_WHAT IS EXPECTED_
Reproduce the top of the data verbatim, through and including the line that contains "You are a computer-use agent. The image".

_SOURCE MATERIAL_
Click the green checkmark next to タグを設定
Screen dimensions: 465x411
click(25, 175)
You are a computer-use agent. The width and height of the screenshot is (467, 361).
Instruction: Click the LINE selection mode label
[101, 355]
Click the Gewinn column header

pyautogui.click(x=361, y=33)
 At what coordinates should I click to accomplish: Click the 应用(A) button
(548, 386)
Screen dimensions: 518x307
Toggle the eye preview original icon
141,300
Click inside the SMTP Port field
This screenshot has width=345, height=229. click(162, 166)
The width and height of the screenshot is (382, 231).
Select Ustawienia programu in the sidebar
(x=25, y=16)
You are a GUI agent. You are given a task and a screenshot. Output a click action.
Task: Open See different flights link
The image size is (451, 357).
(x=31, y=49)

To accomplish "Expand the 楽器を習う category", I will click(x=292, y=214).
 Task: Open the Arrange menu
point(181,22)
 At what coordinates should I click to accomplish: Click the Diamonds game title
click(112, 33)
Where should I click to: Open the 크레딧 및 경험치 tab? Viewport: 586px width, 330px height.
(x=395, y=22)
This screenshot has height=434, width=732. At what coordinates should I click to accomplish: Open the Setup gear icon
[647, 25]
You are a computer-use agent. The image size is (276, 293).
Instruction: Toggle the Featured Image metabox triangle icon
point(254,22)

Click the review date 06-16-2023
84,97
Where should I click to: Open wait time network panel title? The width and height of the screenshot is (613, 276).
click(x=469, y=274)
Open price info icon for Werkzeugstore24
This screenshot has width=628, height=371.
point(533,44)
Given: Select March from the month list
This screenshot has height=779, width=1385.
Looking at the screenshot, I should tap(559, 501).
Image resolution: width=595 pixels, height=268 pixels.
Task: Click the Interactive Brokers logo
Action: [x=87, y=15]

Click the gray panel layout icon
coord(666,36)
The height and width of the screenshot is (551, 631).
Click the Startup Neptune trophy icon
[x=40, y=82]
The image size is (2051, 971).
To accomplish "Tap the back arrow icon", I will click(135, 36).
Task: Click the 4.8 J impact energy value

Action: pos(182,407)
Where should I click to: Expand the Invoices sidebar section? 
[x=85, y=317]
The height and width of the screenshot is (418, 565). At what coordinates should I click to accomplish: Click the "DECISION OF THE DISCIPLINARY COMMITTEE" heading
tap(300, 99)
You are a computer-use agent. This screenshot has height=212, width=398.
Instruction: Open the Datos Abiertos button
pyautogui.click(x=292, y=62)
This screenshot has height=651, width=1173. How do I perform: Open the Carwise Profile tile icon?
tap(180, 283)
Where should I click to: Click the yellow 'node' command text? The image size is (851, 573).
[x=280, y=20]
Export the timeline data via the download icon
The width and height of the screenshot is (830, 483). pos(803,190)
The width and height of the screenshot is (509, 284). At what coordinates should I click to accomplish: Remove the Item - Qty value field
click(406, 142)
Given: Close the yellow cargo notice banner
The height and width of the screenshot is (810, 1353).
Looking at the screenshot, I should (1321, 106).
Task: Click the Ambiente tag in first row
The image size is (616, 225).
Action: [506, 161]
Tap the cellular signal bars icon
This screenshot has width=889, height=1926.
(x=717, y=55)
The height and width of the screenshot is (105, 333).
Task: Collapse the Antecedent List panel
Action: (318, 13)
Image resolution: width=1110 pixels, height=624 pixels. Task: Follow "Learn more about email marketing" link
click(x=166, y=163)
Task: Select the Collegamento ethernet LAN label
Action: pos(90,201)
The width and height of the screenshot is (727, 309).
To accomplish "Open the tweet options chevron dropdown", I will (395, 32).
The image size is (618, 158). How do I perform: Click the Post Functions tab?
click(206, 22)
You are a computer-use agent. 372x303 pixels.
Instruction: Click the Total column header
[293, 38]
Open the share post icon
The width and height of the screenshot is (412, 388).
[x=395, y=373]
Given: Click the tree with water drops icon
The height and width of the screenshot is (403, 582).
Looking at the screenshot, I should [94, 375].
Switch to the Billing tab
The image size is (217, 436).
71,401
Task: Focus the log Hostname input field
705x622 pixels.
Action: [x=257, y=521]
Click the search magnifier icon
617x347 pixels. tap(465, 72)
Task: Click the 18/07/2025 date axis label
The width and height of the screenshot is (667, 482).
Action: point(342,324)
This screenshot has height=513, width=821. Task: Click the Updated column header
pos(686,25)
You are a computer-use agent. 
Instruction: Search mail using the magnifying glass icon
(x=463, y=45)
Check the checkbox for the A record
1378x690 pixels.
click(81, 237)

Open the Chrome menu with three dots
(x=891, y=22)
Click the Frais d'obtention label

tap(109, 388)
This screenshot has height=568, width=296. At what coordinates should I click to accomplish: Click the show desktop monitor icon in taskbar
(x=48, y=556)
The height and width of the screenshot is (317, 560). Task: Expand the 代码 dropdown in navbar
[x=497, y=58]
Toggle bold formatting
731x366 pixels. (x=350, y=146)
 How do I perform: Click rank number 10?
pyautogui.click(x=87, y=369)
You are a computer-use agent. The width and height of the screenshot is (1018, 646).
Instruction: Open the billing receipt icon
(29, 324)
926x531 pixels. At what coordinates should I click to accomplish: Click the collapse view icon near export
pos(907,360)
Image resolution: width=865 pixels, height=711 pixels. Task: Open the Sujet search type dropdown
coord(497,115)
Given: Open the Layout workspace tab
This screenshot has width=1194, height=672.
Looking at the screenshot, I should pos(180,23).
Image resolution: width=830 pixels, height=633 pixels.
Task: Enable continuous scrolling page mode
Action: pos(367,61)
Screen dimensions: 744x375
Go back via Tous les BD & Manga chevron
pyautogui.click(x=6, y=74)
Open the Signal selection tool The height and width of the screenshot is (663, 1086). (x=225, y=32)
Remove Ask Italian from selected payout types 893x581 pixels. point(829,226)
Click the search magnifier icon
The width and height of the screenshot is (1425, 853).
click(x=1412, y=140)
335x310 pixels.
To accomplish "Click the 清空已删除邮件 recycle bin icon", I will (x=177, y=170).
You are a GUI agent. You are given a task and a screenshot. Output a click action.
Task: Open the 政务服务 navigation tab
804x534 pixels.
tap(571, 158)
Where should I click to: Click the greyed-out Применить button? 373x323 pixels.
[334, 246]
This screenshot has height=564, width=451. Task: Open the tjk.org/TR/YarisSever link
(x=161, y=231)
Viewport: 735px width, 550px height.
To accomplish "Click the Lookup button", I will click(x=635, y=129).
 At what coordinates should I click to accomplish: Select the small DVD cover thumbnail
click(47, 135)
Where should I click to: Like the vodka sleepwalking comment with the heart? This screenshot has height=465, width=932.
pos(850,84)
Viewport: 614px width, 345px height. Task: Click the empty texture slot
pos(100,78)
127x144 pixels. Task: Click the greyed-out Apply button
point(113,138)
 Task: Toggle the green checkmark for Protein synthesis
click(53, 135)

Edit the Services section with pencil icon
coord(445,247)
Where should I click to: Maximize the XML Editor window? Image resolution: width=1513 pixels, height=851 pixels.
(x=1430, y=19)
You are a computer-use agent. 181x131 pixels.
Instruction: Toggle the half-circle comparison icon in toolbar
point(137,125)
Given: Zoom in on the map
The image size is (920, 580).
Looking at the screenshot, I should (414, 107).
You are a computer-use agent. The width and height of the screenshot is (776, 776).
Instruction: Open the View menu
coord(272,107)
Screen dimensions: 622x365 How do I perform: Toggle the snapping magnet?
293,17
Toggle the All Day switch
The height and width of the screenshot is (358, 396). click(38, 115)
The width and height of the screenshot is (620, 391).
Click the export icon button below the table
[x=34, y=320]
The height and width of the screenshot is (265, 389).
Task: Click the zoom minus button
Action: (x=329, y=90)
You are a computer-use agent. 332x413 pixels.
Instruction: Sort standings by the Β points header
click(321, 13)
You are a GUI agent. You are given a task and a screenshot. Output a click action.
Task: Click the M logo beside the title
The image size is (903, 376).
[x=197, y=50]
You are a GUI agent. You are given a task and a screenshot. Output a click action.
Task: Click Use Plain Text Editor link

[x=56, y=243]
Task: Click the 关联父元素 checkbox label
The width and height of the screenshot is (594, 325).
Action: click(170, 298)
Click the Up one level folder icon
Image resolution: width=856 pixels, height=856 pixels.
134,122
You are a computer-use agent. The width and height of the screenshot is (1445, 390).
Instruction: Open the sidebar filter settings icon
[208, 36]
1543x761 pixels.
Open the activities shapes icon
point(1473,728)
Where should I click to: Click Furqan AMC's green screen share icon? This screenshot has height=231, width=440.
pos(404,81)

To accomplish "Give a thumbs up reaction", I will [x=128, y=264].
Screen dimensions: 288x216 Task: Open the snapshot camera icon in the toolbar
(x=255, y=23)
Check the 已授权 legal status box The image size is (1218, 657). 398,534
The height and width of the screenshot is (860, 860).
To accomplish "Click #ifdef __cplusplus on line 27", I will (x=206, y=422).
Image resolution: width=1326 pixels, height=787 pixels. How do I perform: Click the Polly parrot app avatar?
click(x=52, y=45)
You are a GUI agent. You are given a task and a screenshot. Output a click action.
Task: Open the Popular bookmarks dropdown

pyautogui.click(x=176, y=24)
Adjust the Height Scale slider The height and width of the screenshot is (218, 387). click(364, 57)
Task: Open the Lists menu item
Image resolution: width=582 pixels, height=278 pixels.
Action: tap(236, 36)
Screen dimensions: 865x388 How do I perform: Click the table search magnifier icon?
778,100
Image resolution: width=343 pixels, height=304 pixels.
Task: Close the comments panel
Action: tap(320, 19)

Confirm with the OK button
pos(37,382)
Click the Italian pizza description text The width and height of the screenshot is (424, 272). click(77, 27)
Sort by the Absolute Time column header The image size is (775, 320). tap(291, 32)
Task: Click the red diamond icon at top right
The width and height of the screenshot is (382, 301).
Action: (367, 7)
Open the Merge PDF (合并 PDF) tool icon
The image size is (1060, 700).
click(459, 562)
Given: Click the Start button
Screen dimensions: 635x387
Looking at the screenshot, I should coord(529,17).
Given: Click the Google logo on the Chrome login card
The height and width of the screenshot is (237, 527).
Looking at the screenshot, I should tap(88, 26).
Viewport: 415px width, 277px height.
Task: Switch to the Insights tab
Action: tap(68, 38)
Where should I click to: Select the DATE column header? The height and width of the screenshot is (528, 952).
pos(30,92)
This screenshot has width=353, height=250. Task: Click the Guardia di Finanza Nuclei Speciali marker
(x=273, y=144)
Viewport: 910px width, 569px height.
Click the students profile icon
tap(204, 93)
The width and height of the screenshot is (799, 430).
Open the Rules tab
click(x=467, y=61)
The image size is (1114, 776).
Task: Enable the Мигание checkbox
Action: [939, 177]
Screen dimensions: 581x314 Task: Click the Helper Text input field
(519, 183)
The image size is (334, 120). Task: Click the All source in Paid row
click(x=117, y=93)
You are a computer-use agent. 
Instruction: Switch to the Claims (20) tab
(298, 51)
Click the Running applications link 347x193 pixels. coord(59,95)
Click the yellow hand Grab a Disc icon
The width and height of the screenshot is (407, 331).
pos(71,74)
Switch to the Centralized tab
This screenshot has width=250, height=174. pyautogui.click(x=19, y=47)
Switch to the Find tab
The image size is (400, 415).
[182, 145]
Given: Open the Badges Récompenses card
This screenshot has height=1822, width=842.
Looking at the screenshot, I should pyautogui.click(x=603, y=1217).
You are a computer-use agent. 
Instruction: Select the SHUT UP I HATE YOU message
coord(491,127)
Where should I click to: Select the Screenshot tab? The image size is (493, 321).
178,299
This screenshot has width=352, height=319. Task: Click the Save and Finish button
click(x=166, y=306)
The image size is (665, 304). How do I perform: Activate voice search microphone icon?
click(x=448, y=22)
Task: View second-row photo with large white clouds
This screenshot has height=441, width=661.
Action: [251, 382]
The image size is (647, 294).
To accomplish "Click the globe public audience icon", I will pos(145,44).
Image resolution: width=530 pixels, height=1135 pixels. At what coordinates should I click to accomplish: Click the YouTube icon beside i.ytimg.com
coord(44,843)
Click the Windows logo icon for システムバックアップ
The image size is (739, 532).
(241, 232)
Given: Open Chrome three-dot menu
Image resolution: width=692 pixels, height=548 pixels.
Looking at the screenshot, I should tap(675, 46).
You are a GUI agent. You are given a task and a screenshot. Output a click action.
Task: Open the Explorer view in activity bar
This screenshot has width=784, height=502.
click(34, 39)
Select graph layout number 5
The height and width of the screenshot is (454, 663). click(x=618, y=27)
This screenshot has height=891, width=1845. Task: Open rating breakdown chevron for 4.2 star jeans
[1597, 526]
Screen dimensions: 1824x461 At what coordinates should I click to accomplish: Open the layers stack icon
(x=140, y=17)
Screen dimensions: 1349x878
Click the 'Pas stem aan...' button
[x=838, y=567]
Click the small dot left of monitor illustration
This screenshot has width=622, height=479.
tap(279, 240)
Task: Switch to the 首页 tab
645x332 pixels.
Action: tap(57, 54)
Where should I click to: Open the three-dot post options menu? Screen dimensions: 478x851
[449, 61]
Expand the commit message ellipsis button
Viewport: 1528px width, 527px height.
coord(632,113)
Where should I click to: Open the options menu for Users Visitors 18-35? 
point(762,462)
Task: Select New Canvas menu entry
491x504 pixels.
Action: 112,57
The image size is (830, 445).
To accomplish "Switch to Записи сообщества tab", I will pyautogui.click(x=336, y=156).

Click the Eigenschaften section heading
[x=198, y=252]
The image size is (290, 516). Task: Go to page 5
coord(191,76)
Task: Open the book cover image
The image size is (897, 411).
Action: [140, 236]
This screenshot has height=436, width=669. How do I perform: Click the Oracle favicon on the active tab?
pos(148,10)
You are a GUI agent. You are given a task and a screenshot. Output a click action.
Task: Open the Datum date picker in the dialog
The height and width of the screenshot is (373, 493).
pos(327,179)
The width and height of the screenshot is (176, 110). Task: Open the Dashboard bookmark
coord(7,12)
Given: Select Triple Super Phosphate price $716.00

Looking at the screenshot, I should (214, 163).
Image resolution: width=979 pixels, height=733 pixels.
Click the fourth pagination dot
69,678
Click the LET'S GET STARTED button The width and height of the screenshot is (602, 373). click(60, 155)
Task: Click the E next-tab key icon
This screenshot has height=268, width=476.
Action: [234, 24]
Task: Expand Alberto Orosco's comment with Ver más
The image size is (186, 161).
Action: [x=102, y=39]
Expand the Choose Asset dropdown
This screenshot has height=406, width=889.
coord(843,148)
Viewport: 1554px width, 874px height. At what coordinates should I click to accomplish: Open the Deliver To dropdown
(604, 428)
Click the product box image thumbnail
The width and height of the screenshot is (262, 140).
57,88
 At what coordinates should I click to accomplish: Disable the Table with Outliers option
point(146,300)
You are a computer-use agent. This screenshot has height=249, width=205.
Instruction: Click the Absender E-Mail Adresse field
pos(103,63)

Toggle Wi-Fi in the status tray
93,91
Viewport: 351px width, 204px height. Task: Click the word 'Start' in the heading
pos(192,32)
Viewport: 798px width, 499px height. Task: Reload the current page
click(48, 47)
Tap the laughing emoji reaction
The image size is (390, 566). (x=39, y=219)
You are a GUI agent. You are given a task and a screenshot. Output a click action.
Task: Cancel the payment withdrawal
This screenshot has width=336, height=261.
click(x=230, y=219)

_RESPONSE FOR THIS EXERCISE_
Click the green checkmark next to タグを設定
Screen dimensions: 465x411
click(25, 175)
You are a computer-use agent. The width and height of the screenshot is (467, 361).
Instruction: Click the LINE selection mode label
[101, 355]
Click the Gewinn column header

pyautogui.click(x=361, y=33)
 At what coordinates should I click to accomplish: Click the 应用(A) button
(548, 386)
Screen dimensions: 518x307
Toggle the eye preview original icon
141,300
Click inside the SMTP Port field
This screenshot has width=345, height=229. click(162, 166)
The width and height of the screenshot is (382, 231).
Select Ustawienia programu in the sidebar
(x=25, y=16)
You are a GUI agent. You are given a task and a screenshot. Output a click action.
Task: Open See different flights link
The image size is (451, 357).
(x=31, y=49)

To accomplish "Expand the 楽器を習う category", I will click(x=292, y=214).
 Task: Open the Arrange menu
point(181,22)
 At what coordinates should I click to accomplish: Click the Diamonds game title
click(112, 33)
Where should I click to: Open the 크레딧 및 경험치 tab? Viewport: 586px width, 330px height.
(x=395, y=22)
This screenshot has height=434, width=732. At what coordinates should I click to accomplish: Open the Setup gear icon
[647, 25]
You are a computer-use agent. The image size is (276, 293).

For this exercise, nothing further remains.